- [INPUT DATA]:
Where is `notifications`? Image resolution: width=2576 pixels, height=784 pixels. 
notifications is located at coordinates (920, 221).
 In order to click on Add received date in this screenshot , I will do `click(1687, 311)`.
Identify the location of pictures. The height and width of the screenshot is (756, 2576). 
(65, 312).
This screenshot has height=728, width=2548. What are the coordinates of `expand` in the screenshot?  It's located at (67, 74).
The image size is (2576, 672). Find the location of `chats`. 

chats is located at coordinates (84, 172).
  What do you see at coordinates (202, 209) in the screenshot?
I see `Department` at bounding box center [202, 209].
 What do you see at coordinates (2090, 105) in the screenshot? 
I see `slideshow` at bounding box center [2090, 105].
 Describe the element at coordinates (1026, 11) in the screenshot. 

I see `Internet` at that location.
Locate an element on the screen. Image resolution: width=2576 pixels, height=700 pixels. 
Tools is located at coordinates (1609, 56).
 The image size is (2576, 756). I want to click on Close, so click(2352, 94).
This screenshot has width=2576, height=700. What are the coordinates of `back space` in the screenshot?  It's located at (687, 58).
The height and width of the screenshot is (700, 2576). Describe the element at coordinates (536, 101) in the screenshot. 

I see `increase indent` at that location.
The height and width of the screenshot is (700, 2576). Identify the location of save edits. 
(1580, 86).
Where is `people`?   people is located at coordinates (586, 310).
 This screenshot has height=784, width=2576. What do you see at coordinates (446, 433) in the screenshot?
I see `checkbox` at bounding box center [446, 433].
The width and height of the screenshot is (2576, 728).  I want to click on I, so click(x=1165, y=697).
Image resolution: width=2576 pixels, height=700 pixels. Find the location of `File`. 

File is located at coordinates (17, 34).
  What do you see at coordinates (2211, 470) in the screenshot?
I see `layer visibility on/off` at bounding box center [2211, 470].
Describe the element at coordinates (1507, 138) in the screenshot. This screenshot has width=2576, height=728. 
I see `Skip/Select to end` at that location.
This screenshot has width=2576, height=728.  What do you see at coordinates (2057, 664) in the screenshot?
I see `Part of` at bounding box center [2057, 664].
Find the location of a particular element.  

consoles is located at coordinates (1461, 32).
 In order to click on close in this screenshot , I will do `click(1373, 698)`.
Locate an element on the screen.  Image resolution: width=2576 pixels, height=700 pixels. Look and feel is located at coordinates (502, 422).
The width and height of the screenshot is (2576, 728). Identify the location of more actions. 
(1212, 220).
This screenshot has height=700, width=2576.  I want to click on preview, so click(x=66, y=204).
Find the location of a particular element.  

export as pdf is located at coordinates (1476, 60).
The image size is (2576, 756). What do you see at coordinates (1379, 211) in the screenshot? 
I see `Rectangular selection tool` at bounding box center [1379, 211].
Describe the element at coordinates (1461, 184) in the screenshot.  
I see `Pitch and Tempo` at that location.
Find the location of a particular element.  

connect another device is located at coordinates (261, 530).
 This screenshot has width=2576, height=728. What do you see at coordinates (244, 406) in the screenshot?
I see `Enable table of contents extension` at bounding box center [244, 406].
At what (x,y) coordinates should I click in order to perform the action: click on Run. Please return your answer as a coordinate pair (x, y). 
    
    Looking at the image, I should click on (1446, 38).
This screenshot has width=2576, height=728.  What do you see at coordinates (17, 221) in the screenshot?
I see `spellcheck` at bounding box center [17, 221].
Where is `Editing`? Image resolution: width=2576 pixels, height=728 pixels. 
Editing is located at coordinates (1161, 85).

- [WHAT YOU HAVE TO DO]:
Put every line of the records above into a Markdown table with the columns Row and Line. Give each line its own numbered row, and leave out the blank lines.

- [WRITTEN SOLUTION]:
| Row | Line |
|---|---|
| 1 | Where is `notifications`? Image resolution: width=2576 pixels, height=784 pixels.  |
| 2 | notifications is located at coordinates (920, 221). |
| 3 |  In order to click on Add received date in this screenshot , I will do `click(1687, 311)`. |
| 4 | Identify the location of pictures. The height and width of the screenshot is (756, 2576).  |
| 5 | (65, 312). |
| 6 | This screenshot has height=728, width=2548. What are the coordinates of `expand` in the screenshot?  It's located at (67, 74). |
| 7 | The image size is (2576, 672). Find the location of `chats`.  |
| 8 | chats is located at coordinates (84, 172). |
| 9 |   What do you see at coordinates (202, 209) in the screenshot? |
| 10 | I see `Department` at bounding box center [202, 209]. |
| 11 |  What do you see at coordinates (2090, 105) in the screenshot?  |
| 12 | I see `slideshow` at bounding box center [2090, 105]. |
| 13 |  Describe the element at coordinates (1026, 11) in the screenshot.  |
| 14 | I see `Internet` at that location. |
| 15 | Locate an element on the screen. Image resolution: width=2576 pixels, height=700 pixels.  |
| 16 | Tools is located at coordinates (1609, 56). |
| 17 |  The image size is (2576, 756). I want to click on Close, so click(2352, 94). |
| 18 | This screenshot has width=2576, height=700. What are the coordinates of `back space` in the screenshot?  It's located at (687, 58). |
| 19 | The height and width of the screenshot is (700, 2576). Describe the element at coordinates (536, 101) in the screenshot.  |
| 20 | I see `increase indent` at that location. |
| 21 | The height and width of the screenshot is (700, 2576). Identify the location of save edits.  |
| 22 | (1580, 86). |
| 23 | Where is `people`?   people is located at coordinates (586, 310). |
| 24 |  This screenshot has height=784, width=2576. What do you see at coordinates (446, 433) in the screenshot? |
| 25 | I see `checkbox` at bounding box center [446, 433]. |
| 26 | The width and height of the screenshot is (2576, 728).  I want to click on I, so click(x=1165, y=697). |
| 27 | Image resolution: width=2576 pixels, height=700 pixels. Find the location of `File`.  |
| 28 | File is located at coordinates (17, 34). |
| 29 |   What do you see at coordinates (2211, 470) in the screenshot? |
| 30 | I see `layer visibility on/off` at bounding box center [2211, 470]. |
| 31 | Describe the element at coordinates (1507, 138) in the screenshot. This screenshot has width=2576, height=728.  |
| 32 | I see `Skip/Select to end` at that location. |
| 33 | This screenshot has width=2576, height=728.  What do you see at coordinates (2057, 664) in the screenshot? |
| 34 | I see `Part of` at bounding box center [2057, 664]. |
| 35 | Find the location of a particular element.   |
| 36 | consoles is located at coordinates (1461, 32). |
| 37 |  In order to click on close in this screenshot , I will do `click(1373, 698)`. |
| 38 | Locate an element on the screen.  Image resolution: width=2576 pixels, height=700 pixels. Look and feel is located at coordinates (502, 422). |
| 39 | The width and height of the screenshot is (2576, 728). Identify the location of more actions.  |
| 40 | (1212, 220). |
| 41 | This screenshot has height=700, width=2576.  I want to click on preview, so click(x=66, y=204). |
| 42 | Find the location of a particular element.   |
| 43 | export as pdf is located at coordinates (1476, 60). |
| 44 | The image size is (2576, 756). What do you see at coordinates (1379, 211) in the screenshot?  |
| 45 | I see `Rectangular selection tool` at bounding box center [1379, 211]. |
| 46 | Describe the element at coordinates (1461, 184) in the screenshot.   |
| 47 | I see `Pitch and Tempo` at that location. |
| 48 | Find the location of a particular element.   |
| 49 | connect another device is located at coordinates (261, 530). |
| 50 |  This screenshot has width=2576, height=728. What do you see at coordinates (244, 406) in the screenshot? |
| 51 | I see `Enable table of contents extension` at bounding box center [244, 406]. |
| 52 | At what (x,y) coordinates should I click in order to perform the action: click on Run. Please return your answer as a coordinate pair (x, y).  |
| 53 |     Looking at the image, I should click on (1446, 38). |
| 54 | This screenshot has width=2576, height=728.  What do you see at coordinates (17, 221) in the screenshot? |
| 55 | I see `spellcheck` at bounding box center [17, 221]. |
| 56 | Where is `Editing`? Image resolution: width=2576 pixels, height=728 pixels.  |
| 57 | Editing is located at coordinates (1161, 85). |